Romeo Castellucci torna con Giulio Cesare. Pezzi staccati alla Biennale Teatro 2015

 

romeo castellucci
Foto Carolina Farina

Venezia è un albergo. Scattano fotografie con il dito fulmineo sul grilletto, non guardano ciò che ritraggono, ci si mettono in mezzo e fanno un sorriso plasticato, poi felici scappano da un ponte all’altro ma non se ne accorgono di camminare sul confine dell’esistenza, su questa città limite cui non basta un po’ di edifici per dirsi, anche vagamente, terraferma. Turisti vanno e vengono in questa città che non conosce silenzio, se non quello delle notti desolate in cui gli spiriti non sanno penetrare finestre e sonni d’abitanti, restano per strada a sibilare tra i calli e le sporgenze delle palafitte.
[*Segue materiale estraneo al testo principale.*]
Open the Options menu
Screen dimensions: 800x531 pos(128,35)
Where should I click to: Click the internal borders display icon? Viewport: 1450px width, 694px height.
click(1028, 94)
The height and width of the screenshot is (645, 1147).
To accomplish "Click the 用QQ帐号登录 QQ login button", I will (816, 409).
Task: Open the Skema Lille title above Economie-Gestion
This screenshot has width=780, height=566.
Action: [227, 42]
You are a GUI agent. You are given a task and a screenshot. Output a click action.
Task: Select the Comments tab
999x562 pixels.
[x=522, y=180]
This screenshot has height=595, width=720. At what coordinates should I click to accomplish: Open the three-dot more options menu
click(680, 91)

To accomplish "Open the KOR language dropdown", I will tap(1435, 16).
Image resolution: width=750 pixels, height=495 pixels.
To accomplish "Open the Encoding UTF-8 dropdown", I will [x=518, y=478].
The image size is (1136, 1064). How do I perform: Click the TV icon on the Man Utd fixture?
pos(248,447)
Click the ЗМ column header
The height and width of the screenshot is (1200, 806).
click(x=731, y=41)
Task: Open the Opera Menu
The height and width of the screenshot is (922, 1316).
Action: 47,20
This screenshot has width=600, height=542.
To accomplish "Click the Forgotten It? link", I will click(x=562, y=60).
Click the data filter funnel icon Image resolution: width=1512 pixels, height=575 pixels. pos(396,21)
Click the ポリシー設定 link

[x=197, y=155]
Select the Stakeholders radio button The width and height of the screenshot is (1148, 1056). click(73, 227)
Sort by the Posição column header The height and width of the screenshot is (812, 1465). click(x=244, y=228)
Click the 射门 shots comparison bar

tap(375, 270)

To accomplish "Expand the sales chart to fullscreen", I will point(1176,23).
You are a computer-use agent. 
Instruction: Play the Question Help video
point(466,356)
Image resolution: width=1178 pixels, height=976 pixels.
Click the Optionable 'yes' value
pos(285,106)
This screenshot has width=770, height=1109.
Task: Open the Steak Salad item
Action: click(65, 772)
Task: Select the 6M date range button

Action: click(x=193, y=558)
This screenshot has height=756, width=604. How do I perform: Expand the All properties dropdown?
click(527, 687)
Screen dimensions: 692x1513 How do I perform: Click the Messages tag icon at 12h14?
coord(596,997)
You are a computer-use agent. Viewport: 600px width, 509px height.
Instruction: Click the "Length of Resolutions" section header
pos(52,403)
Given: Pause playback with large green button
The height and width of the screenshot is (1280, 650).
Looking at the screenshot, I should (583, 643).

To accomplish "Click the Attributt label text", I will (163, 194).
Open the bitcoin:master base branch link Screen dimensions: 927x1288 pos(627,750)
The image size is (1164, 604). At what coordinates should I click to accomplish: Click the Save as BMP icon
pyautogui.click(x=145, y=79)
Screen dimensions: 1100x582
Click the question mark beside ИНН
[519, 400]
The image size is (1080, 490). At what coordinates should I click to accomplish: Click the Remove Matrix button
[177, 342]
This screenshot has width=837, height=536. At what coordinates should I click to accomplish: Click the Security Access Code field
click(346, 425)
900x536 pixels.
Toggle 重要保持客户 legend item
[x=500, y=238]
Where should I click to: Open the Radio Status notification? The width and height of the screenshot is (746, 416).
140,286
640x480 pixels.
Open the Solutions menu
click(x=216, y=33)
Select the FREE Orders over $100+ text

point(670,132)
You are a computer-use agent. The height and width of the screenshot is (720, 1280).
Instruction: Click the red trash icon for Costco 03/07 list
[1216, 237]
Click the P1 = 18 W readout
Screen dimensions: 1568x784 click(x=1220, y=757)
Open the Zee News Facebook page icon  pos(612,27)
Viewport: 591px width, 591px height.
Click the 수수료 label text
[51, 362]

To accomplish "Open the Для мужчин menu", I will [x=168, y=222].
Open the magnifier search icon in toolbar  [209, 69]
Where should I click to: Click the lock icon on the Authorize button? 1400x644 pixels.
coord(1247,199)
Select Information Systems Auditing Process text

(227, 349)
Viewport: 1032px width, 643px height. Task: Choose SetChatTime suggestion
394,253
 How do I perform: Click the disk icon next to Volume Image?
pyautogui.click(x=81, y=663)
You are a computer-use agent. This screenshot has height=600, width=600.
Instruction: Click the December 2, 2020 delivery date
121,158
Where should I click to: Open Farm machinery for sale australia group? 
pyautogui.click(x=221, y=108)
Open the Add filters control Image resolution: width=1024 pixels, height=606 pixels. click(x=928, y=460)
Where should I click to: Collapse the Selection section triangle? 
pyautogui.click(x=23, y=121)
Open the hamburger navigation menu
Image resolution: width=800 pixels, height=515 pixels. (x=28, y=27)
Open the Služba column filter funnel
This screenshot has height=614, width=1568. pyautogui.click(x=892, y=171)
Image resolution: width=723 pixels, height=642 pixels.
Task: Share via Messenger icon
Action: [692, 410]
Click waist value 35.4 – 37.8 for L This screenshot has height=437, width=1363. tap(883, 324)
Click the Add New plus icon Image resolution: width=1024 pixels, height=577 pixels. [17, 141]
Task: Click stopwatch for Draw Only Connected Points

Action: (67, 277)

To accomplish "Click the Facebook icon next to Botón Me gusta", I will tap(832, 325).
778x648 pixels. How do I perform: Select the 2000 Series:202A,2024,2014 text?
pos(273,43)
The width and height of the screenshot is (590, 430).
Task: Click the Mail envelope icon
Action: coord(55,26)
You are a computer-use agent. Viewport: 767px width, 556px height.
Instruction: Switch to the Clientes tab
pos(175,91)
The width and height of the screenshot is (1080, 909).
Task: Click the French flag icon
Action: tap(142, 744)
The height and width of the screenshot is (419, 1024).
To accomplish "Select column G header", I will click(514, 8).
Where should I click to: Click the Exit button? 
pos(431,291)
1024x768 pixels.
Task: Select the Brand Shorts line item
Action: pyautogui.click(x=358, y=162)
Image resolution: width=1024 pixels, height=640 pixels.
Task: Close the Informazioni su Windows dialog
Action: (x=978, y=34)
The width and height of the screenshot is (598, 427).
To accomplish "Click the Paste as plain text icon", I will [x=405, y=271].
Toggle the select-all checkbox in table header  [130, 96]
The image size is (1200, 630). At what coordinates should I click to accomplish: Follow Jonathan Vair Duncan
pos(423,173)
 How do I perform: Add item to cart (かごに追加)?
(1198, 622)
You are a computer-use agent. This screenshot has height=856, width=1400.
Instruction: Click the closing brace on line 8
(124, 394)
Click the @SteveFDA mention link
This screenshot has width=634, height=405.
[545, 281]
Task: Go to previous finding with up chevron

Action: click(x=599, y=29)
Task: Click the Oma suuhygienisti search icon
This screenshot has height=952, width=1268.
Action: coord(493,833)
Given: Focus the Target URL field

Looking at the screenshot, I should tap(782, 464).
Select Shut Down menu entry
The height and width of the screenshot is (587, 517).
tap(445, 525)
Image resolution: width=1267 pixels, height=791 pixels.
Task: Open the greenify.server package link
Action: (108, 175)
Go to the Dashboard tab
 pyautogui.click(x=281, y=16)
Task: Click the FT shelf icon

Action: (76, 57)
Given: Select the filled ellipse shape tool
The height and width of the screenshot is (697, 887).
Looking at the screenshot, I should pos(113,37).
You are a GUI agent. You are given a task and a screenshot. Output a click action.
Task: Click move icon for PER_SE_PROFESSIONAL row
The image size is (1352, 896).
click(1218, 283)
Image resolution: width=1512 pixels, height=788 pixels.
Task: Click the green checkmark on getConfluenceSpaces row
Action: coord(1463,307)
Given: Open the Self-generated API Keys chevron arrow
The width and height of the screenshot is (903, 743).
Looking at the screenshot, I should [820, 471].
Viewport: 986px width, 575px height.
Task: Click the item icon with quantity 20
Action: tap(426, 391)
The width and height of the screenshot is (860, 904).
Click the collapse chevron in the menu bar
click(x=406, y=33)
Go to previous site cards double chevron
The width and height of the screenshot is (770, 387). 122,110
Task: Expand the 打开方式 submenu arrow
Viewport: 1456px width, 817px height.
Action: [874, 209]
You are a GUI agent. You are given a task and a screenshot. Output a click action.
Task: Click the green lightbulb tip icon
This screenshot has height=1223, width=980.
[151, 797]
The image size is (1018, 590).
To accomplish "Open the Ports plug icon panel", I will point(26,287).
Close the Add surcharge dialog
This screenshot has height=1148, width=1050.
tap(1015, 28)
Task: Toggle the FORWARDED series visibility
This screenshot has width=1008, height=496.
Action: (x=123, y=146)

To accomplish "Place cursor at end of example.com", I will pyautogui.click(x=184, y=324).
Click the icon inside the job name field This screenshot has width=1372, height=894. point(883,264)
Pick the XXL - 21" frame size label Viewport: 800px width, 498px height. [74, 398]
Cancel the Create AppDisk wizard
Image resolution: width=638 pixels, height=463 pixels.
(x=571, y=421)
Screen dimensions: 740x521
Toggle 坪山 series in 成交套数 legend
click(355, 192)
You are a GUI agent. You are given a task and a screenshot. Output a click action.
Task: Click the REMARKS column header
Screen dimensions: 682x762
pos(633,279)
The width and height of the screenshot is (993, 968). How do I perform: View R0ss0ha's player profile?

E poi il silenzio, altro, quello dell’arte. C’è quella cavità del pensiero in cui s’infittiscono le resistenze alla dispersione, alla complessità di un’area urbana scomposta e multiforme, qui dove il silenzio prende la qualità dell’attesa, degli indugi, s’innesta un curioso paradosso: il teatro, arte di dispersione per eccellenza, nella città dell’illusione è costretto a cercare una via di concretezza. In questo andirivieni di respiro è la Biennale Teatro 2015, soprattutto quando prende le forme gassose di un’opera come il Giulio Cesare. Pezzi staccati di Romeo Castellucci, penetrata fin dentro il Cortile del Conservatorio Benedetto Marcello con una visione difficile da dimenticare.

romeo castellucci
Foto Carolina Farina

Era il 1997 quando il Giulio Cesare firmato da Castellucci per la Societas Raffaello Sanzio si presentava sulle scene italiane; lo spettacolo di oggi è stato ripreso già un anno fa per le celebrazioni della città di Bologna al regista romagnolo, con il progetto e la volpe disse al corvo. Corso di linguistica generale. Revival? Forse. Eppure questa forma “elementare” torna con una forza cui s’approccia anche chi non ne avesse goduto allora, in cui risuona non la rincorsa a una gloria perduta e forse non rinnovabile ma l’esigenza di riagguantare ciò che ancora vivo, nel tempo presente, all’opera appartiene. Già, perché se quel Giulio Cesare shakespeariano poggiava su due momenti sequenziali, le parole odierne di Castellucci ne riportano un segno distintivo inequivocabile: le «parole intese come arma, come controllo» della prima parte, lasciano il campo alla solidificazione che ne dissipa l’origine materiale e rende il linguaggio un edificio statico, privo di tensione al mutamento.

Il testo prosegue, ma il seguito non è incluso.